------ TEXTAUSZUG ------
Wie sich die Rezeption augustinischer Theologie vom Mittelalter zur Moderne verschoben hat, beschrieb der Moraltheologe Marius Menke (Paderborn) am Beispiel des politischen Augustinismus, der ab 1950 vor allem im angelsächsischen Raum aufkam. Lag der Schwerpunkt der Augustinusrezeption im Mittelalter auf Autorität und Gesetz, so rückte in der Moderne Augustins Verständnis der Moralpsychologie und des Standorts des Christentums inmitten einer von kultureller Vielfalt geprägten Gesellschaft in den Fokus.
Als Initialzündung für den politischen Augustinismus nannte Menke das Werk „Saint Augustin et la fin de la culture antique“ (1938), mit dem Henri Irenée Marrou das Verhältnis von Kirche und liberalem Staat neu bestimmt habe. Der Autor habe das Bewusstsein dafür geschärft, dass Augustins Predigten von konkreten Ereignissen in einer Welt und Kirche voller Umbrüche und nicht von der Stille der Studierstube geprägt worden seien. Nach dem Zweiten Weltkrieg habe ein neues politiktheoretisches Interesse am augustinischen Denken eingesetzt, vor allem an den vom Kirchenvater formulierten Bedingungen eines gerechten Krieges, wobei „Vom Gottesstaat“ und auch die Predigten als wichtigste Quelle gelten.
Hat die augustinische Theologie Spuren in den realpolitischen Ereignissen des 20. Jahrhunderts hinterlassen? Menke nannte als konkrete Beispiele den Vietnamkrieg, die Bürgerrechtsbewegung Martin Luther Kings und den weltweiten Kampf gegen den Terrorismus. Allerdings enthält der „Gottesstaat“ kein politisches Programm, vielmehr biete Augustinus dem Leser Kriterien des guten Lebens, die Auswirkungen auf das politische Handeln haben. „Das Geschöpf ist berufen, über sein begrenztes und spezifisches Begehren hinauszugehen und sich nach der unendlichen Fülle des Lebens auszustrecken“, fasste Menke zusammen.
------ BEREITGESTELLTE DATEN ------
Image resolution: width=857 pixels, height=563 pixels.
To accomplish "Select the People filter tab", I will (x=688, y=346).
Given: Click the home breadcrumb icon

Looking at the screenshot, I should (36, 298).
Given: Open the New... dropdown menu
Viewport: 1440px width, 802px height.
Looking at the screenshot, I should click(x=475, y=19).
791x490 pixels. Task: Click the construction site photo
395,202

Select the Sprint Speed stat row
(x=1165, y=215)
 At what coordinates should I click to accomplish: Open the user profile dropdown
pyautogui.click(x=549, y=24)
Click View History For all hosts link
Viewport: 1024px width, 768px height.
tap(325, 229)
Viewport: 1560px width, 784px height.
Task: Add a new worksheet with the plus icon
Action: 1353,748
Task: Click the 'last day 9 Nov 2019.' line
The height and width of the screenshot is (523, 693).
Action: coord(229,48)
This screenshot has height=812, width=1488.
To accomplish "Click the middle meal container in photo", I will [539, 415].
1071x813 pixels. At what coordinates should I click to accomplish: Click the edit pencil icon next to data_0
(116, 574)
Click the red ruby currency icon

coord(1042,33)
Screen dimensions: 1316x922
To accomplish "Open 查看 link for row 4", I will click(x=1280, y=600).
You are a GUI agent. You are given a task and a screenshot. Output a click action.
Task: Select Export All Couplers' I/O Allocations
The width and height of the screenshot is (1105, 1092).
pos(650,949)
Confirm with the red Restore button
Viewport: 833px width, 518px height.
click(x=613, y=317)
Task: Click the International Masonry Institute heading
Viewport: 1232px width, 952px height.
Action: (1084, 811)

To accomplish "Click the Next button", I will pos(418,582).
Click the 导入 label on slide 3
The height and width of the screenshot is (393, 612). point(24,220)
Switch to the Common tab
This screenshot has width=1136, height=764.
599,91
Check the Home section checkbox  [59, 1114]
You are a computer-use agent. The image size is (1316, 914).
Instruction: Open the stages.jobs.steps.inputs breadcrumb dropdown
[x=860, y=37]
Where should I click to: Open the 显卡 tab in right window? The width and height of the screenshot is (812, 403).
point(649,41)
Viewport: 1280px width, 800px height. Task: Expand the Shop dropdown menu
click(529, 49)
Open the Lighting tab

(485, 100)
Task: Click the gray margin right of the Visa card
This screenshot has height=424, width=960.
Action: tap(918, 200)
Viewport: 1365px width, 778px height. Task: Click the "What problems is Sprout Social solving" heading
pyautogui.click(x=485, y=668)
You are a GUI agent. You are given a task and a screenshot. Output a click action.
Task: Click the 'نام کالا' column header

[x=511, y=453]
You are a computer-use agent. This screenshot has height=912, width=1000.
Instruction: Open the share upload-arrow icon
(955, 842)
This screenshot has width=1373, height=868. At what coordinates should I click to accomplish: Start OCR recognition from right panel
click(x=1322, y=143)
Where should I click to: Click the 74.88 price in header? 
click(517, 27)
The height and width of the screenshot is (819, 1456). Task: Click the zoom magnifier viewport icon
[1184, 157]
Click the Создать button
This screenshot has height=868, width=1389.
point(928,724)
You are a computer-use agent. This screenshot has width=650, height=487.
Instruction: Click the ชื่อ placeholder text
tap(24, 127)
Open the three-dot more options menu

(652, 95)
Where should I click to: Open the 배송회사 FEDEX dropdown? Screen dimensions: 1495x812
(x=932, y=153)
------
» **AUFGABE A**
Zähle alle konkreten Beispiele auf, die Menke im Text zum politischen Augustinismus für Spuren augustinischer Theologie in realpolitischen Ereignissen des 20. Jahrhunderts nennt.
» **AUFGABE B**
Schreibe aus dem Text zum politischen Augustinismus die Passage von „Als Initialzündung für“ bis einschließlich „wichtigste Quelle gelten.“ wortgetreu ab.
Die Einträge stehen in keinem Zusammenhang mit dem Textauszug.

» **LÖSUNG A**
- der Vietnamkrieg
- die Bürgerrechtsbewegung Martin Luther Kings
- der weltweite Kampf gegen den Terrorismus

» **LÖSUNG B**
Als Initialzündung für den politischen Augustinismus nannte Menke das Werk „Saint Augustin et la fin de la culture antique“ (1938), mit dem Henri Irenée Marrou das Verhältnis von Kirche und liberalem Staat neu bestimmt habe. Der Autor habe das Bewusstsein dafür geschärft, dass Augustins Predigten von konkreten Ereignissen in einer Welt und Kirche voller Umbrüche und nicht von der Stille der Studierstube geprägt worden seien. Nach dem Zweiten Weltkrieg habe ein neues politiktheoretisches Interesse am augustinischen Denken eingesetzt, vor allem an den vom Kirchenvater formulierten Bedingungen eines gerechten Krieges, wobei „Vom Gottesstaat“ und auch die Predigten als wichtigste Quelle gelten.